In her time, BJ has worked all over the Village and Chelsea and uptown too. I first heard her sing that Abbey Lincoln zinger in the back room of a short-lived hangout called Helen’s, next to the Joyce Theater at 19th Street and Eighth Avenue, in Chelsea. The Metropolitan Room is of course in Chelsea, too.
“I’ve known Chelsea a long time,” she says. “When I first knew it, it was downtrodden. Then it became up and coming, and now it’s crammed.”
How many joints have you worked in altogether, BJ — including Alaska and Mexico and other such?
“Oh gosh, a lot. Starting with Reno Sweeney’s, 126 West 13th Street, named after a character in ‘Anything Goes’ [a Reno Sweeney played by the great, power-voiced Ethel Merman back in 1934]. I’d already been at the Improv at 44th Street and Ninth Avenue. This,” says Baby Jane, “was back in 1973, ’74.”
It was when, discouraged by those Tin Pan Alley recording hucksters, she put the rape song away, stopped singing altogether and started to put on some of Ethel Merman’s avoirdupois.
“I stopped performing, stopped pursuing my career. Said I would take a short three-month break — which turned into ten years. Until Vito got me out of it.”
Vito was Vito Russo, film historian, writer, gay activist, “and always my big fan. Unconditional love. I was his caretaker when he got AIDS. I kept telling him I’m going back. I’d go to Vito’s apartment with a tape recorder, and Vito would say, ‘That isn’t what I mean by singing. What I mean is singing to affect people.’ ”

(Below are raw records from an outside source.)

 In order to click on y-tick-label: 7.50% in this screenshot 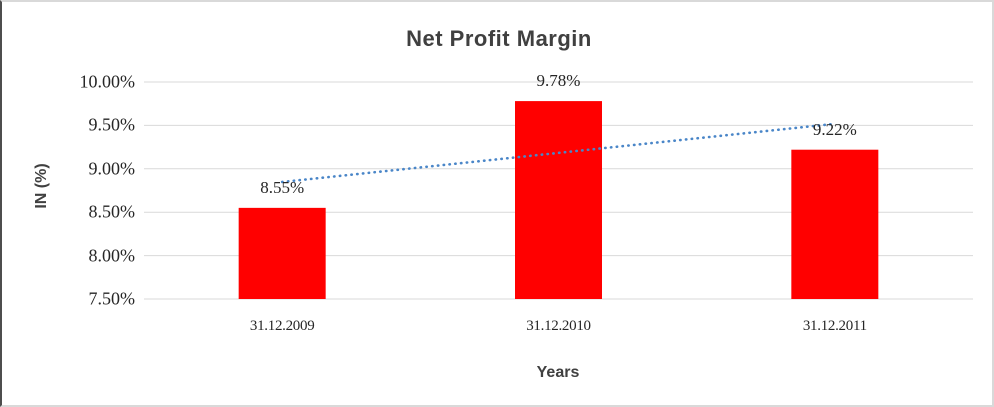, I will do `click(112, 298)`.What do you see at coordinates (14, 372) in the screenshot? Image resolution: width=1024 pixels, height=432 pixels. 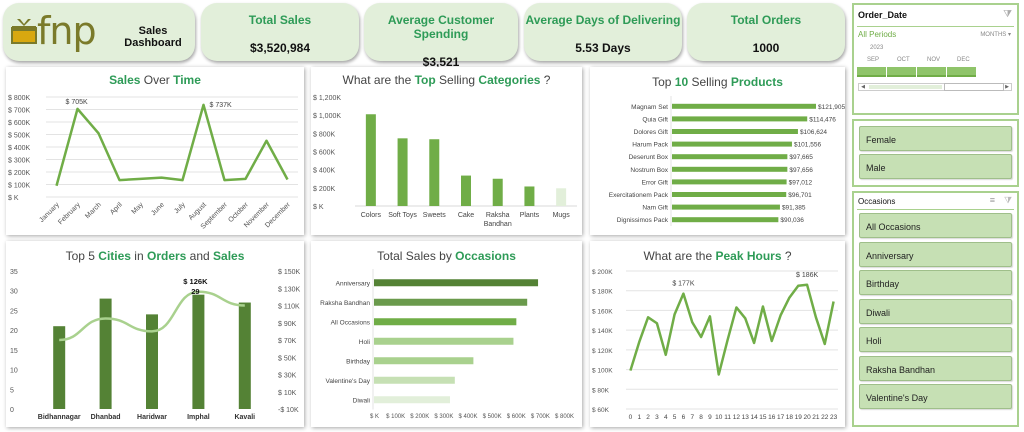 I see `y-left-tick-label: 10` at bounding box center [14, 372].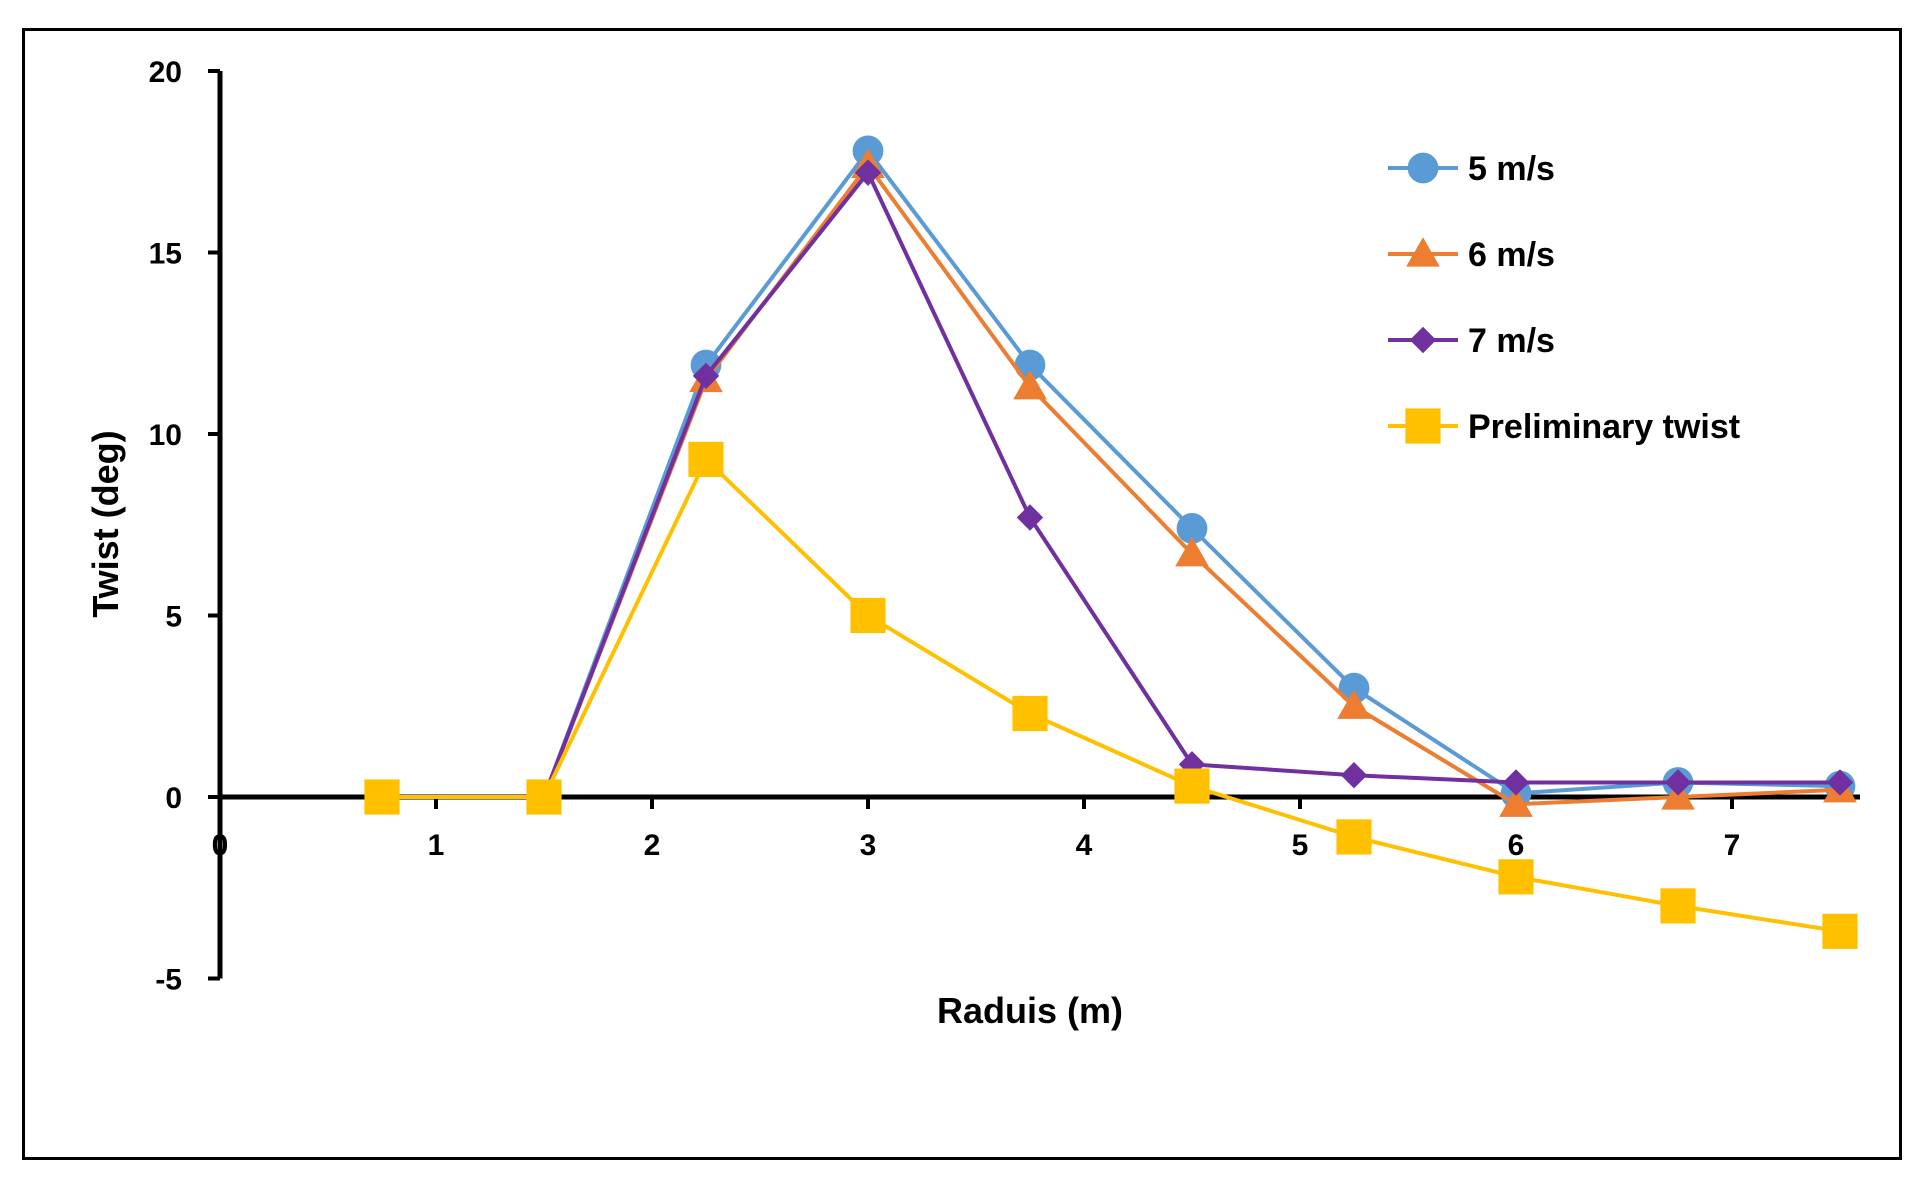  Describe the element at coordinates (1604, 427) in the screenshot. I see `legend-label: Preliminary twist` at that location.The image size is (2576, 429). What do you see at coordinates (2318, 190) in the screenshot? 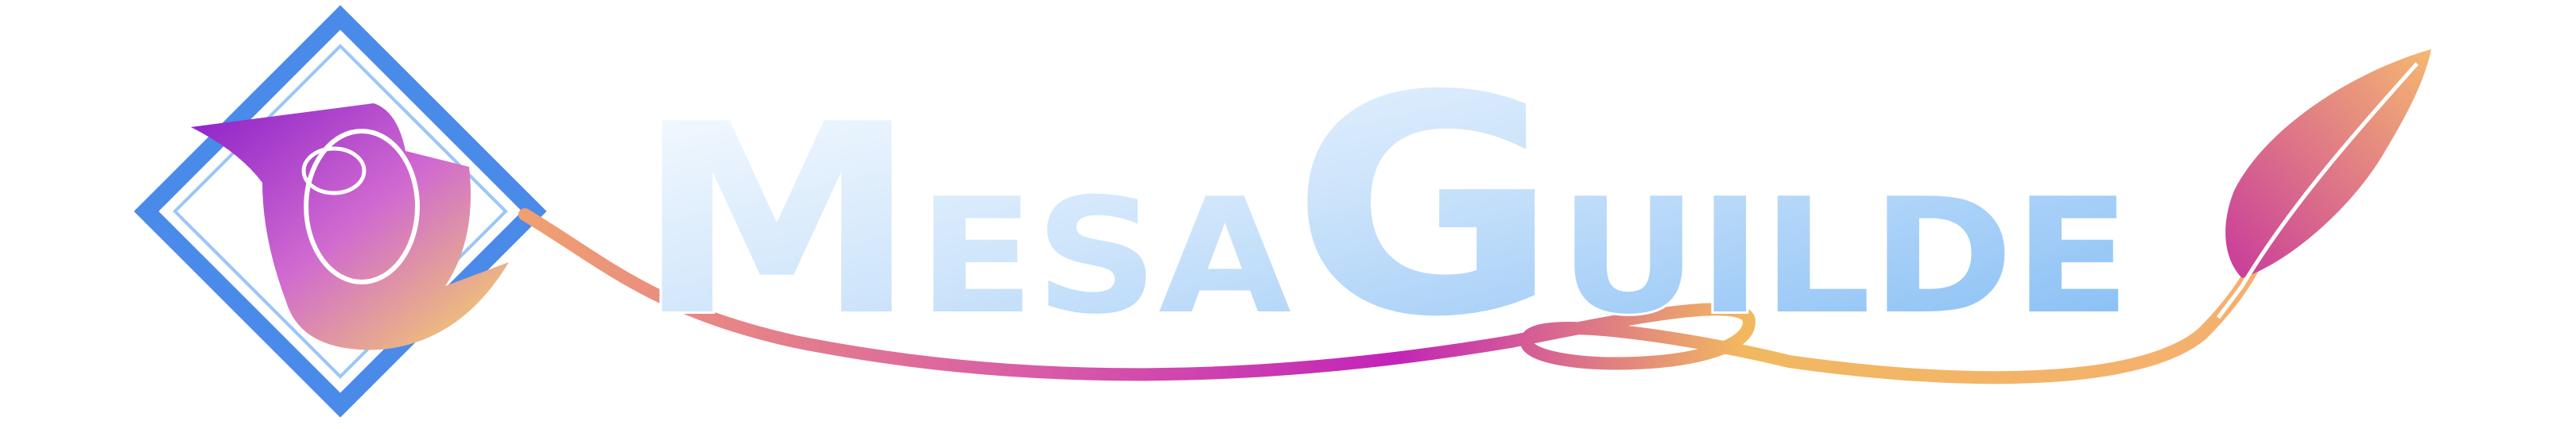
I see `feather-quill` at bounding box center [2318, 190].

When she went back to singing in public it was there, upstairs at 88s, in December of 1990.
“I set up a few dates so Vito could come and see me sing, but then Vito died. He never got there. In his will he’d asked me to sing ‘When I’m Gone,’ by Phil Ochs, and Bob Dylan’s ‘Forever Young.’ “ And at memorials for Vito Russo in New York City, San Francisco and Los Angeles, she came through on the mark.
Vito Russo knew what he was doing when he asked her to sing “Forever Young.”
For me as for him, Baby Jane Dexter will always be just that.